As for cooling - if you can deal with the heat of a fusion plant (which is most likely giving you the heat you need for the sterilization in the first place), then chilling a sterilized gas is child's play. In fact, there's a very good chance that heat is the method you're using to break down CO2 to get the oxygen free, since you've got all that free heat available in the first place, so you're very likely killing two birds with one stone. After that, it's just a question of capturing the carbon.
Here's an interesting fact. If you're in a nursing home, and you come down with a highly infectious airborne disease, you know what they do? They make you stay in your room. You don't go to a hospital unless you actually need hospital services to survive. The only protection for the other residents is the door on your room. The staff wear masks, gowns and gloves when they enter, they remove that garb as they exit and deposit it in a red plastic garbage bag clearly labeled with a big biohazard label, in a big red trash can similarly labeled; the bag gets picked up by a company specializing in biohazardous wastes, and the bag gets incinerated. Housekeeping staff, wearing the same gear, clean the room daily with chemicals identified as deadly to the organism. CDC calls it "airborne isolation precautions".
Chlorine bleach in sufficient concentration is wickedly deadly to organic life, but there are other chemicals in use as well 'cause a lot of folk find the chlorine concentration hard on the nose. However, if all else fails, chlorine bleach in sufficient concentration will kill anything that depends on organic chemical processes.
Also pretty deadly, interestingly enough, is oxygen; ozone (O3) can be more effective than chlorine, and a pure O2 environment is deadly to bacteria (and hard on humans for a variety of reasons). However, a pure O2 atmosphere represents a significant fire hazard - things that are ordinarily only mildly combustible will burn like gasoline in a pure O2 atmosphere.
Also very effective is ultraviolet light; burns the buggies worse than it burns you, 'cause they don't have pigmented skin to protect them.

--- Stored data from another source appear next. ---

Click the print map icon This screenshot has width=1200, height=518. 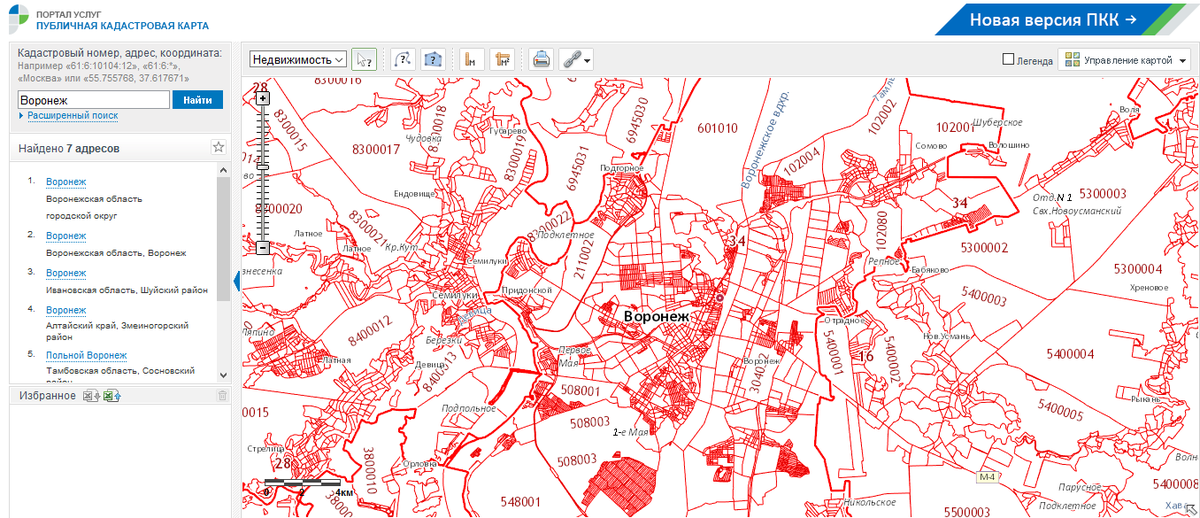(540, 59)
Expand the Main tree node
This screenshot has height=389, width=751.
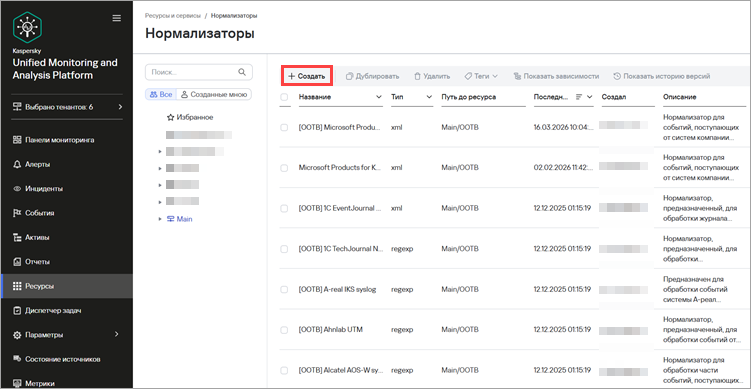point(160,219)
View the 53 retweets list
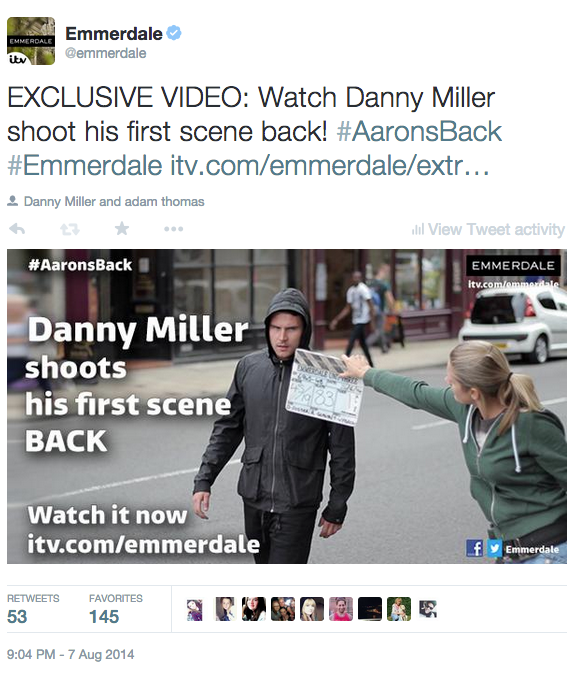This screenshot has width=582, height=674. coord(33,609)
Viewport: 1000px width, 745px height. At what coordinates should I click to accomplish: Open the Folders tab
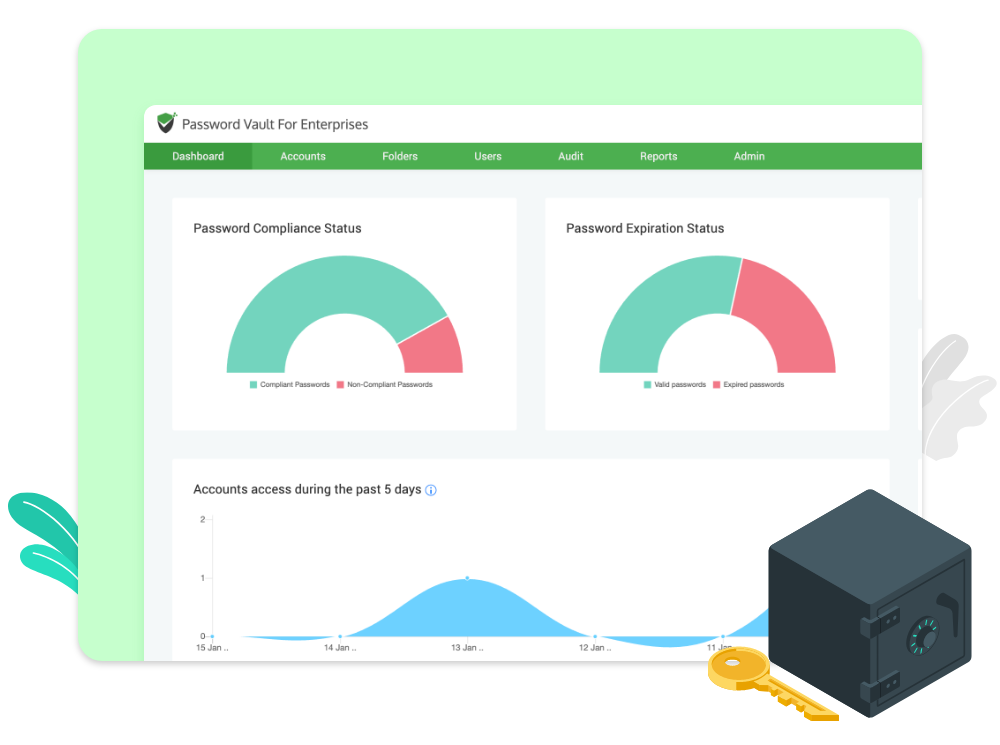coord(399,156)
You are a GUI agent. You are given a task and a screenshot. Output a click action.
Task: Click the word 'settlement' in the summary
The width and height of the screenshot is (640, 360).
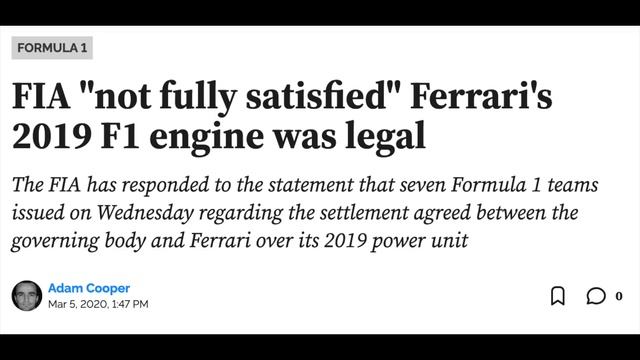(364, 213)
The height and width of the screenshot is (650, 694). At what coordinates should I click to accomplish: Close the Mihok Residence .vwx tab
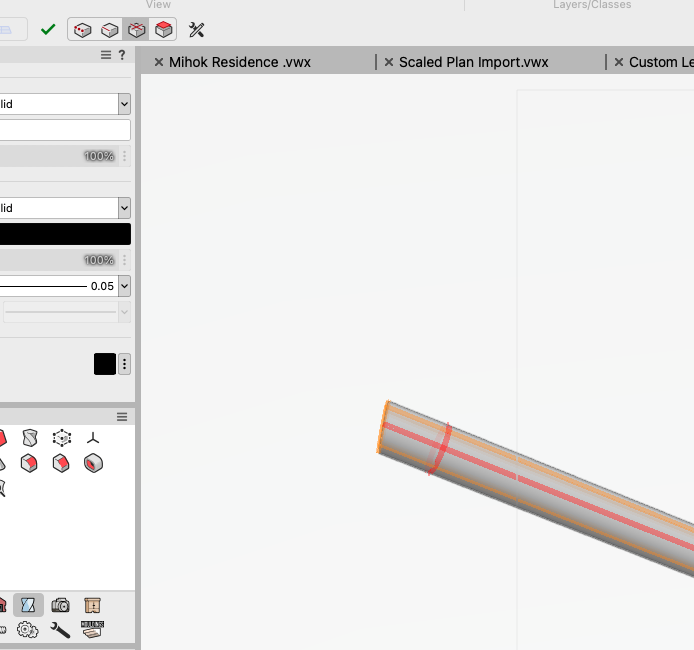click(158, 62)
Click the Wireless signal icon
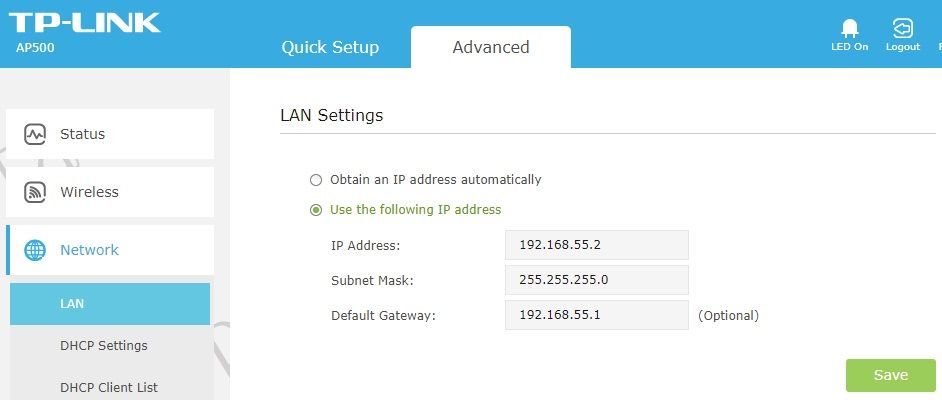 click(x=34, y=192)
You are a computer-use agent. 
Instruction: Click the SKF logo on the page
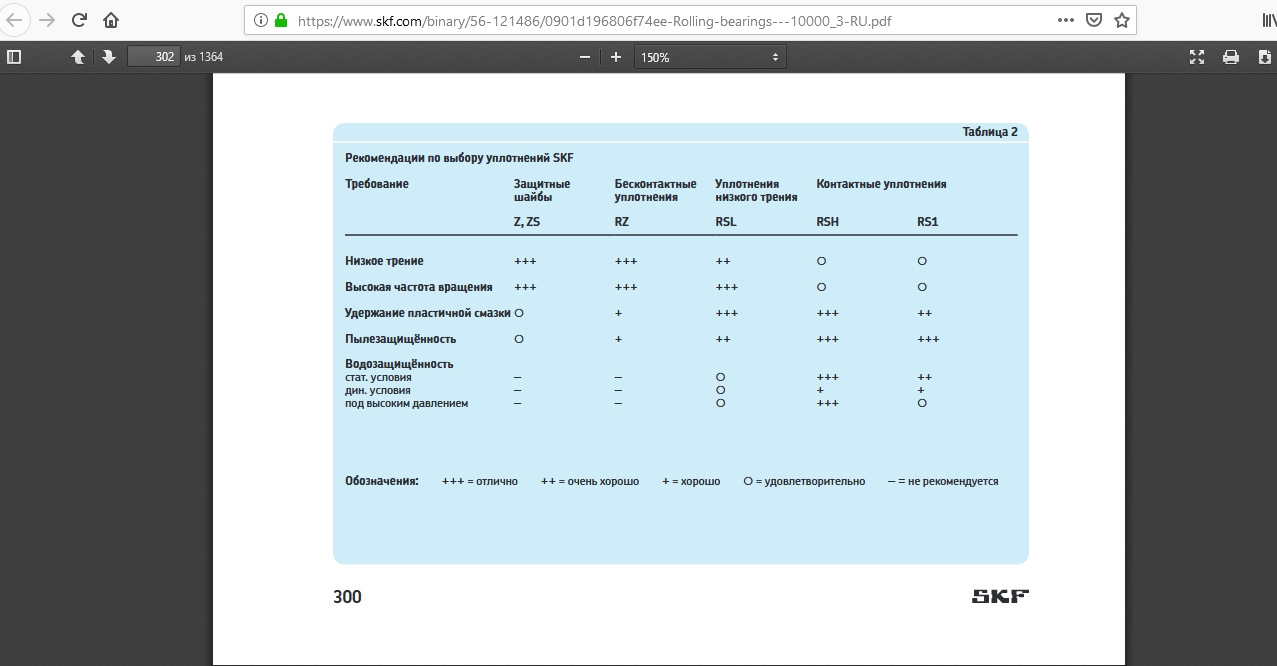[x=1000, y=597]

And, as we mentioned, high temperatures.
The ultrahigh protective measures used against certain extreme diseases reflects their lethality more than anything else. Interestingly enough, the typical Traveller vac suit offers more protection than the best modern biohazard gear, 'cause Traveller vac suits are reasonably resistant to puncture. So, the best defense in an absolute worst this-little-airborne-virus-has-wings-and-homes-in-on-warm-bodies-at-a-range-of-20-meters case is still to get your passengers into rescue balls and your crew into vac suits to stop transmission dead in its tracks - after which you wait for further direction from the infection control office of the port authority, 'cause if you try to land or leave a ship with that kind of infection aboard, the best way to sterilize it is to put the ship and anything leaving it at the heart of a nuclear explosion.
I think we've established that the life support system is not at risk of harboring infectious disease - at least not for long. Between intakes and the output vents is a space that is deadly for microorganisms, so the cycle of spread is blocked. As for any organism that manages to hide short of that deadly space - say a bacterial strain lodges in an outlet vent while the system is idle for some reason - a pure oxygen flush will kill them. Or build the ductwork with internal UV emitters.
The thing to remember is that these are life forms. Even the most wicked bacteria are vulnerable to the basic things that rip up molecules, because they're living things that depend on molecular interactions to survive. Viruses are less vulnerable since they're essentially inert until they find their target, but they are still vulnerable: bust up their molecular construction with enough heat or the proper disinfectant, and they ain't viruses no more. It doesn't matter how alien the little thingie is, it still has to obey basic laws of chemistry.